Beginning with the line that holds "Given: Click the Ministry of Labour logo" in the data below, give again every line through the one that holds "How do I perform: Click", exactly as written.
Entries supplied Block Start
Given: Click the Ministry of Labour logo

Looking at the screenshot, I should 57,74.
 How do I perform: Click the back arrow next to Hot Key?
Entries supplied Block End
Entries supplied Block Start
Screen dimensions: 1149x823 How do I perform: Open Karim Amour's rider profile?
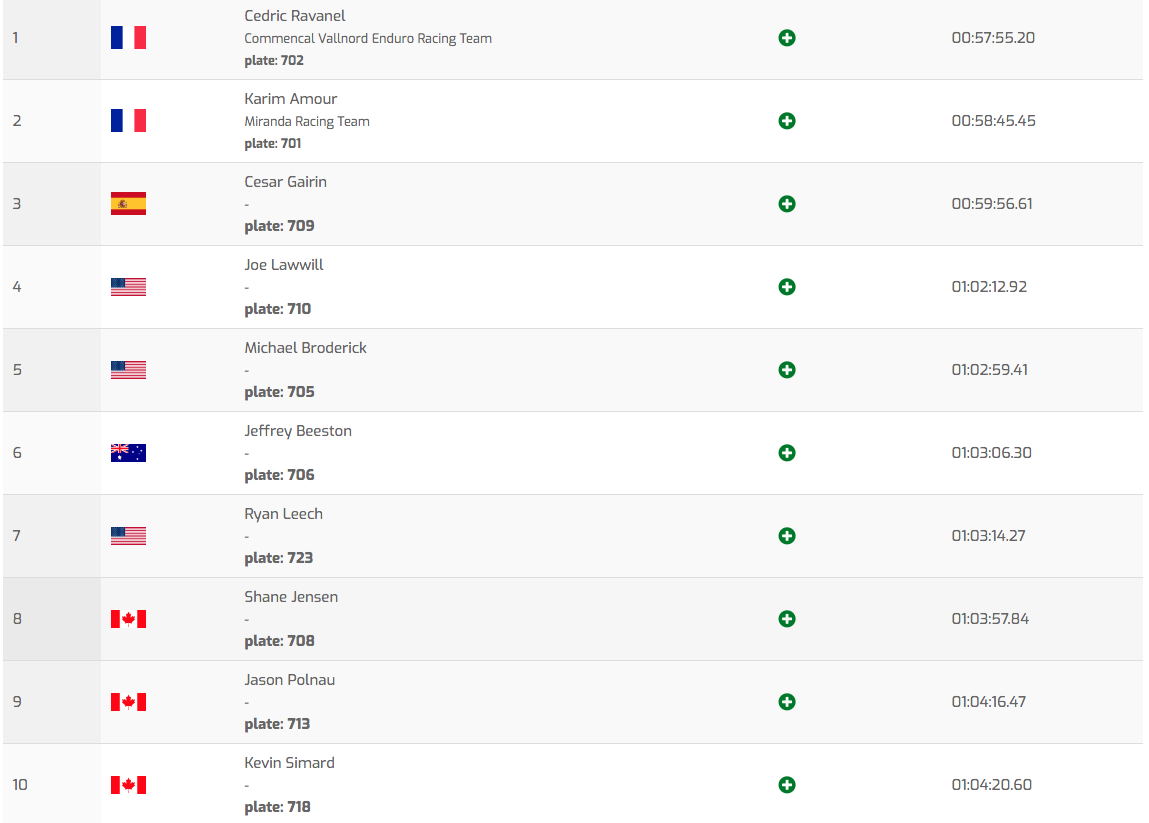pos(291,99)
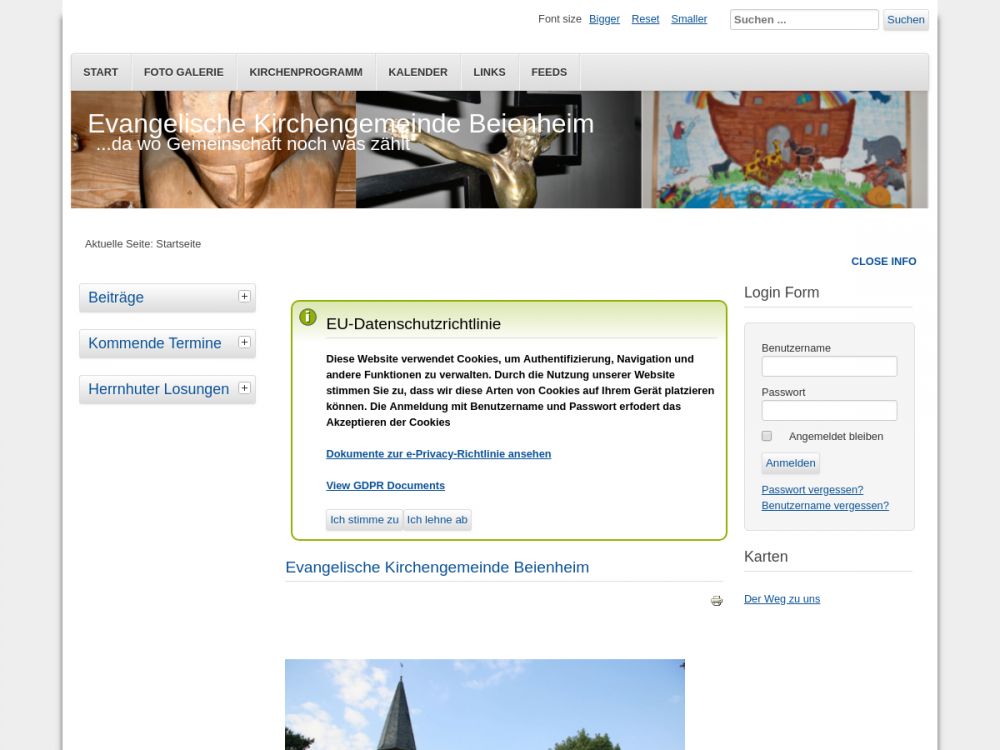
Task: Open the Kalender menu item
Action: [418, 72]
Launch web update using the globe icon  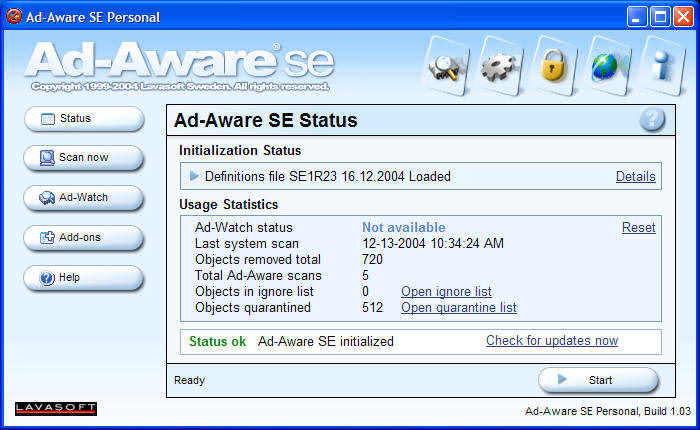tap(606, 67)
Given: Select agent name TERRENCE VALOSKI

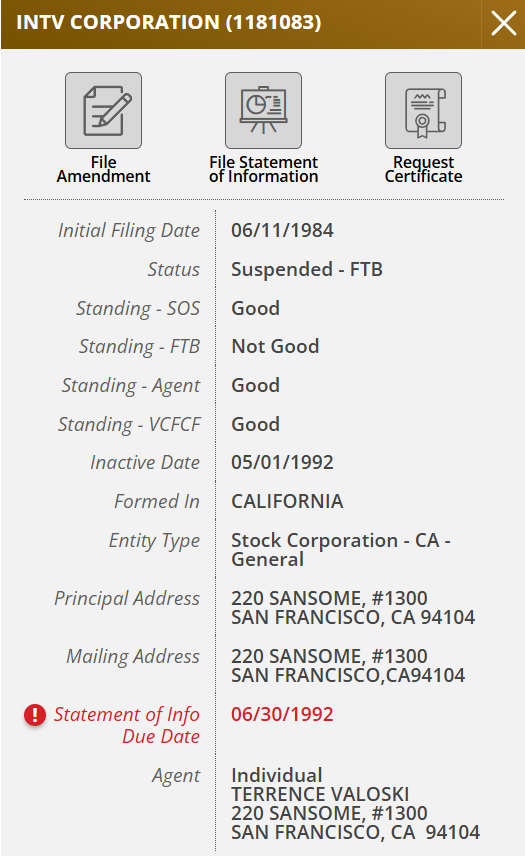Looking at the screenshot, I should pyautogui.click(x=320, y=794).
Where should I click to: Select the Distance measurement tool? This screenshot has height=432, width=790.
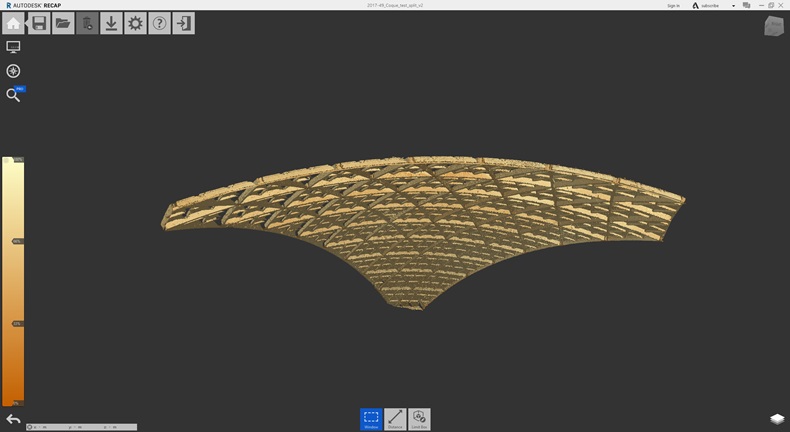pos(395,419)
Entries supplied Block End
Solution below:
Given: Click the Ministry of Labour logo

Looking at the screenshot, I should 57,74.
 How do I perform: Click the back arrow next to Hot Key?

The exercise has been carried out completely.